*** PASSAGE PROVIDED Section Begins ***

Section: Research Program

High performance Fast Multipole Method for N-body problems

Participants : Emmanuel Agullo, Olivier Coulaud, Quentin Khan, Cyrille Piacibello, Guillaume Sylvand.

In most scientific computing applications considered nowadays as computational challenges (like biological and material systems, astrophysics or electromagnetism), the introduction of hierarchical methods based on an octree structure has dramatically reduced the amount of computation needed to simulate those systems for a given accuracy. For instance, in the N-body problem arising from these application fields, we must compute all pairwise interactions among N objects (particles, lines, ...) at every timestep. Among these methods, the Fast Multipole Method (FMM) developed for gravitational potentials in astrophysics and for electrostatic (coulombic) potentials in molecular simulations solves this N-body problem for any given precision with O(N) runtime complexity against O(N2) for the direct computation.

The potential field is decomposed in a near field part, directly computed, and a far field part approximated thanks to multipole and local expansions. We introduced a matrix formulation of the FMM that exploits the cache hierarchy on a processor through the Basic Linear Algebra Subprograms (BLAS). Moreover, we developed a parallel adaptive version of the FMM algorithm for heterogeneous particle distributions, which is very efficient on parallel clusters of SMP nodes. Finally on such computers, we developed the first hybrid MPI-thread algorithm, which enables to reach better parallel efficiency and better memory scalability. We plan to work on the following points in HiePACS .

Improvement of calculation efficiency

Nowadays, the high performance computing community is examining alternative architectures that address the limitations of modern cache-based designs. GPU (Graphics Processing Units) and the Cell processor have thus already been used in astrophysics and in molecular dynamics. The Fast Mutipole Method has also been implemented on GPU . We intend to examine the potential of using these forthcoming processors as a building block for high-end parallel computing in N-body calculations. More precisely, we want to take advantage of our specific underlying BLAS routines to obtain an efficient and easily portable FMM for these new architectures. Algorithmic issues such as dynamic load balancing among heterogeneous cores will also have to be solved in order to gather all the available computation power. This research action will be conduced on close connection with the activity described in Section 3.2.

Non uniform distributions

In many applications arising from material physics or astrophysics, the distribution of the data is highly non uniform and the data can grow between two time steps. As mentioned previously, we have proposed a hybrid MPI-thread algorithm to exploit the data locality within each node. We plan to further improve the load balancing for highly non uniform particle distributions with small computation grain thanks to dynamic load balancing at the thread level and thanks to a load balancing correction over several simulation time steps at the process level.

Fast multipole method for dislocation operators

The engine that we develop will be extended to new potentials arising from material physics such as those used in dislocation simulations. The interaction between dislocations is long ranged (O(1/r)) and anisotropic, leading to severe computational challenges for large-scale simulations. Several approaches based on the FMM or based on spatial decomposition in boxes are proposed to speed-up the computation. In dislocation codes, the calculation of the interaction forces between dislocations is still the most CPU time consuming. This computation has to be improved to obtain faster and more accurate simulations. Moreover, in such simulations, the number of dislocations grows while the phenomenon occurs and these dislocations are not uniformly distributed in the domain. This means that strategies to dynamically balance the computational load are crucial to achieve high performance.

Fast multipole method for boundary element methods

The boundary element method (BEM) is a well known solution of boundary value problems appearing in various fields of physics. With this approach, we only have to solve an integral equation on the boundary. This implies an interaction that decreases in space, but results in the solution of a dense linear system with O(N3) complexity. The FMM calculation that performs the matrix-vector product enables the use of Krylov subspace methods. Based on the parallel data distribution of the underlying octree implemented to perform the FMM, parallel preconditioners can be designed that exploit the local interaction matrices computed at the finest level of the octree. This research action will be conduced on close connection with the activity described in Section 3.3. Following our earlier experience, we plan to first consider approximate inverse preconditionners that can efficiently exploit these data structures.

*** PASSAGE PROVIDED Section Ends ***

§ YOUR GOAL:
Using the research program on the Fast Multipole Method, answer these questions:
(a) Besides GPUs, which processor has already been used in astrophysics and molecular dynamics?
(b) How is the interaction between dislocations described?
(c) For boundary element methods, what kind of preconditioner does the team plan to consider first?

*** DATASET CONTENT Section Begins ***

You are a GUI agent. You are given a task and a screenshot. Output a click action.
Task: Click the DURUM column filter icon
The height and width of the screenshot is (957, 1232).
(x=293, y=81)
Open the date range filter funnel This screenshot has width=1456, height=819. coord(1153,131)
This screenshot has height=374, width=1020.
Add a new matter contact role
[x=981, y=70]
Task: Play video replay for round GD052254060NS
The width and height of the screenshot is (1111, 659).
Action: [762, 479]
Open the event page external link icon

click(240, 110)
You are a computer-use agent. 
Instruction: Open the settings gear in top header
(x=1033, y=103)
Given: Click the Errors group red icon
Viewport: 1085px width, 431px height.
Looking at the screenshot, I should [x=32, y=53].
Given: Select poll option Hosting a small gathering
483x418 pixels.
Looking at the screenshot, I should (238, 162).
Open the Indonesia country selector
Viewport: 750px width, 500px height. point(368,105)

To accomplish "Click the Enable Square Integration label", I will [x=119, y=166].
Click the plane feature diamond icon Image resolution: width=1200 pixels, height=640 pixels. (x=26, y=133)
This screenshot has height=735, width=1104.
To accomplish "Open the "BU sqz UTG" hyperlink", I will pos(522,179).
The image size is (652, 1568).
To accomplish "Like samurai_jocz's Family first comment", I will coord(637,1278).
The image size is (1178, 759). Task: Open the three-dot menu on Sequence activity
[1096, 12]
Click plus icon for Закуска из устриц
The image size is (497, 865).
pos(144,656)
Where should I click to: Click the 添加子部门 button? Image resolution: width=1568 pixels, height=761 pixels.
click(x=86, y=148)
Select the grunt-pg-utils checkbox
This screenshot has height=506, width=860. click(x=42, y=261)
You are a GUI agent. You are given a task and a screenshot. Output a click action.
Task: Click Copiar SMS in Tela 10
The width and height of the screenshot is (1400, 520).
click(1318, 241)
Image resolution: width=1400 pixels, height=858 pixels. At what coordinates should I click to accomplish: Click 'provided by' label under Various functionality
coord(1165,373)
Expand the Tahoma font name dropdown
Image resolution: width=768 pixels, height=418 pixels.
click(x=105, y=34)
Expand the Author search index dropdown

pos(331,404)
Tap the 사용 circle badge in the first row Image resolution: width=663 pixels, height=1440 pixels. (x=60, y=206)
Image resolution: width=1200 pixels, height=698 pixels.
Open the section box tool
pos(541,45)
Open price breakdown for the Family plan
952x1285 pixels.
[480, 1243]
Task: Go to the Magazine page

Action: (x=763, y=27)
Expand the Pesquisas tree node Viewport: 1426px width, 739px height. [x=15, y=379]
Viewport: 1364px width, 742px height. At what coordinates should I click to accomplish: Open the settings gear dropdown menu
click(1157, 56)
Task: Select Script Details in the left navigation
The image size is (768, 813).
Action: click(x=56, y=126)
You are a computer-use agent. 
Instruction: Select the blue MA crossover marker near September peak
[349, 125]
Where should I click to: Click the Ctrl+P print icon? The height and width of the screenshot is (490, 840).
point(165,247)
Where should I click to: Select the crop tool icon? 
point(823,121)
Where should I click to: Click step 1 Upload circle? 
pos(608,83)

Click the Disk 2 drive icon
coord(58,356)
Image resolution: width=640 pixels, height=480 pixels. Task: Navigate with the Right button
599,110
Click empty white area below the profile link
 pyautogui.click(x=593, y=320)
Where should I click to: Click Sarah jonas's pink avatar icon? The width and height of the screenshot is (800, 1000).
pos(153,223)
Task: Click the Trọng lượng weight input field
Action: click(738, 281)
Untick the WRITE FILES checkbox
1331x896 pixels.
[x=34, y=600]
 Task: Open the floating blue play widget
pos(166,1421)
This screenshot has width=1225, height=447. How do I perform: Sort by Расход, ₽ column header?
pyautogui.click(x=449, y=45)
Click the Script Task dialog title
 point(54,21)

*** DATASET CONTENT Section Ends ***

§ SOLUTION TO THIS EXERCISE:
(a) The Cell processor.
(b) It is long ranged (O(1/r)) and anisotropic.
(c) Approximate inverse preconditioners.